Blog

  • What the Web Sockets Protocol means for web startups

    Ian Hickson’s latest draft of the Web Sockets Protocol (WSP) is up for your reading pleasure. It got me thinking about the tangible benefits the protocol is going to offer over the long polling that my company and others have been using for our real-time products.

    The protocol works as follows:

    Your browser accesses a web page and loads, lets say, a javascript application. Then the javascript application decides it needs a constant flow of data to and from it’s web server. So it sends an HTTP request that looks like this:

    GET /demo HTTP/1.1
    Upgrade: WebSocket
    Connection: Upgrade
    Host: example.com
    Origin: http://example.com
    WebSocket-Protocol: sample

    The server responds with an HTTP response that looks like this:

    HTTP/1.1 101 Web Socket Protocol Handshake
    Upgrade: WebSocket
    Connection: Upgrade
    WebSocket-Origin: http://example.com
    WebSocket-Location: ws://example.com/demo
    WebSocket-Protocol: sample

    Now data can flow between the browser and server without having to send HTTP headers until the connection is broken down again.

    Remember that at this point, the connection has been established on top of a standard TCP connection. The TCP protocol provides a reliable delivery mechanism so the WSP doesn’t have to worry about that. It can just send or receive data and rest assured the very best attempt will be made to deliver it – and if delivery fails it means the connection has broken and WSP will be notified accordingly. WSP is not limited to any frame size because TCP takes care of that by negotiating an MSS (maximum segment size) when it establishes the connection. WSP is just riding on top of TCP and can shove as much data in each frame as it likes and TCP will take care of breaking that up into packets that will fit on the network.

    The WSP sends data using very lightweight frames. There are two ways the frames can be structured. The first frame type starts with a 0x00 byte (zero byte), consists of UTF-8 text and ends with a 0xFF byte with the UTF-8 text in between.

    The second WSP frame type starts with a byte that ranges from 0x80 to 0xFF, meaning the byte has the high-bit (or left-most binary bit) set to 1. Then there is a series of bytes that all have the high-bit set and the 7 right most bits define the data length. Then there’s a final byte that doesn’t have the high-bit set and the data follows and is the length specified. This second WSP frame type is presumably for binary data and is designed to provide some future proofing.

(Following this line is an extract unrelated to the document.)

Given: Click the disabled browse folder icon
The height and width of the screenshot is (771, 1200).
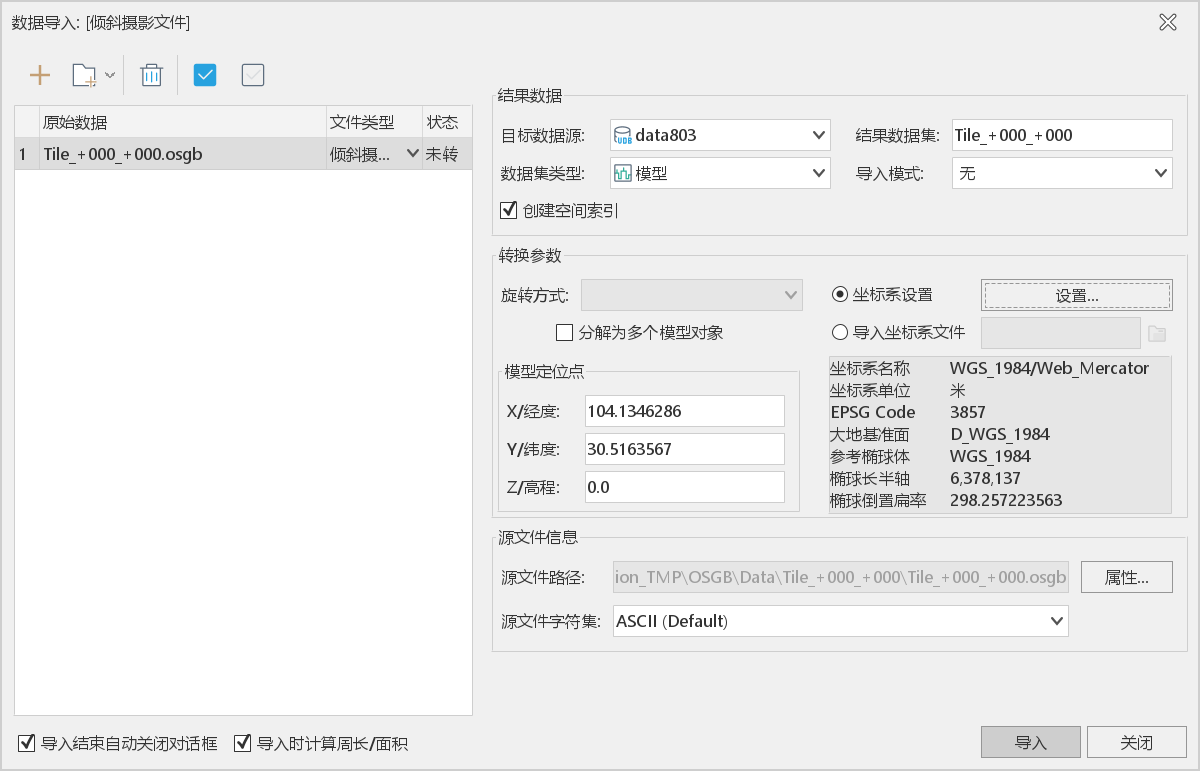Looking at the screenshot, I should click(1157, 333).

    If you’re still with me, here’s what this all means. Lets say you have a web application that has a real-time component. Perhaps it’s a chat application, perhaps it’s Google Wave, perhaps it’s something like my Feedjit Live that is hopefully showing a lot of visitors arriving here in real-time. Lets say you have 100,000 people using your application concurrently.

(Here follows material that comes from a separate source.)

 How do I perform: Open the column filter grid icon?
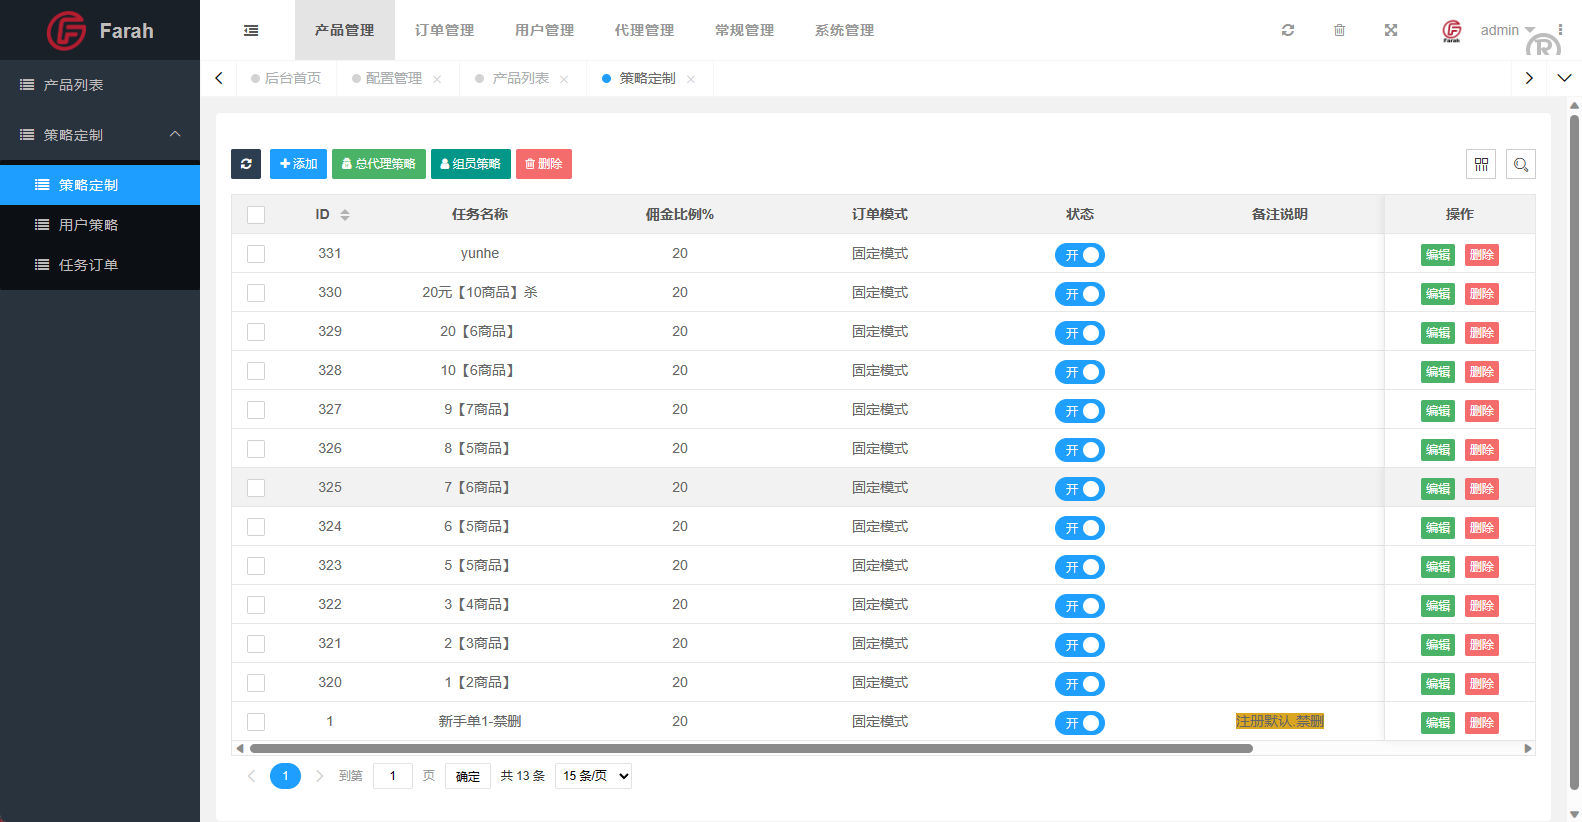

    The application has been built to be as efficient as possible using the current HTTP specification. So your browser connects and the server holds the connection open and doesn’t send the response until there is data available. That’s called long-polling and it avoids the old situation of your browser reconnecting every few seconds and getting told there’s no data yet along with a full load of HTTP headers moving back and forward.

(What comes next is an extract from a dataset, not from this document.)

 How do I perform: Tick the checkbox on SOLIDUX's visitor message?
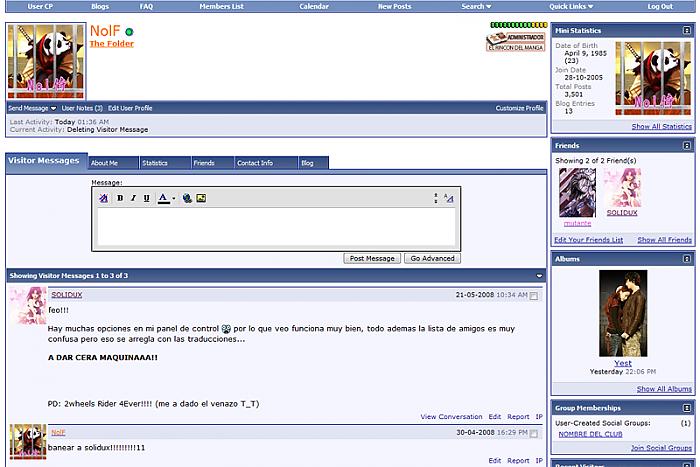coord(534,296)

    Lets assume that every 10 seconds the server or client has some new data they need to send to each other. Each time a full set of client and server headers are exchanged. They look like this:

    GET / HTTP/1.1
    User-Agent: ...some long user agent string...
    Host: markmaunder.com
    Accept: */*
    
    HTTP/1.1 200 OK
    Date: Sun, 25 Oct 2009 17:32:19 GMT
    Server: Apache
    X-Powered-By: PHP/5.2.3
    X-Pingback: https://markmaunder.com/xmlrpc.php
    Connection: close
    Transfer-Encoding: chunked
    Content-Type: text/html; charset=UTF-8

    That’s 373 bytes of data. Some simple math tells us that 100,000 people generating 373 bytes of data every 10 seconds gives us a network throughput of 29,840,000 bits per second or roughly 30 Megabits per second.

    That’s 30 Mbps just for HTTP headers.

    With the WSP every frame only has 2 bytes of packaging. 100,000 people X 2 bytes = 200,000 bytes per 10 seconds or 160 Kilobits per second.

    So WSP takes 30 Mbps down to 160 Kbps for 100,000 concurrent users of your application. And that’s what Hickson and the WSP team and trying to do for us.

    Google would be the single biggest winner if the WSP became standard in browsers and browser API’s like Javascript. Google’s goal is to turn the browser into an operating system and give their applications the ability to run on any machine that has a browser. Operating systems have two advantages over browsers: They have direct access to the network and they have local file system storage. If you solve the network problem you also solve the storage problem because you can store files over the network.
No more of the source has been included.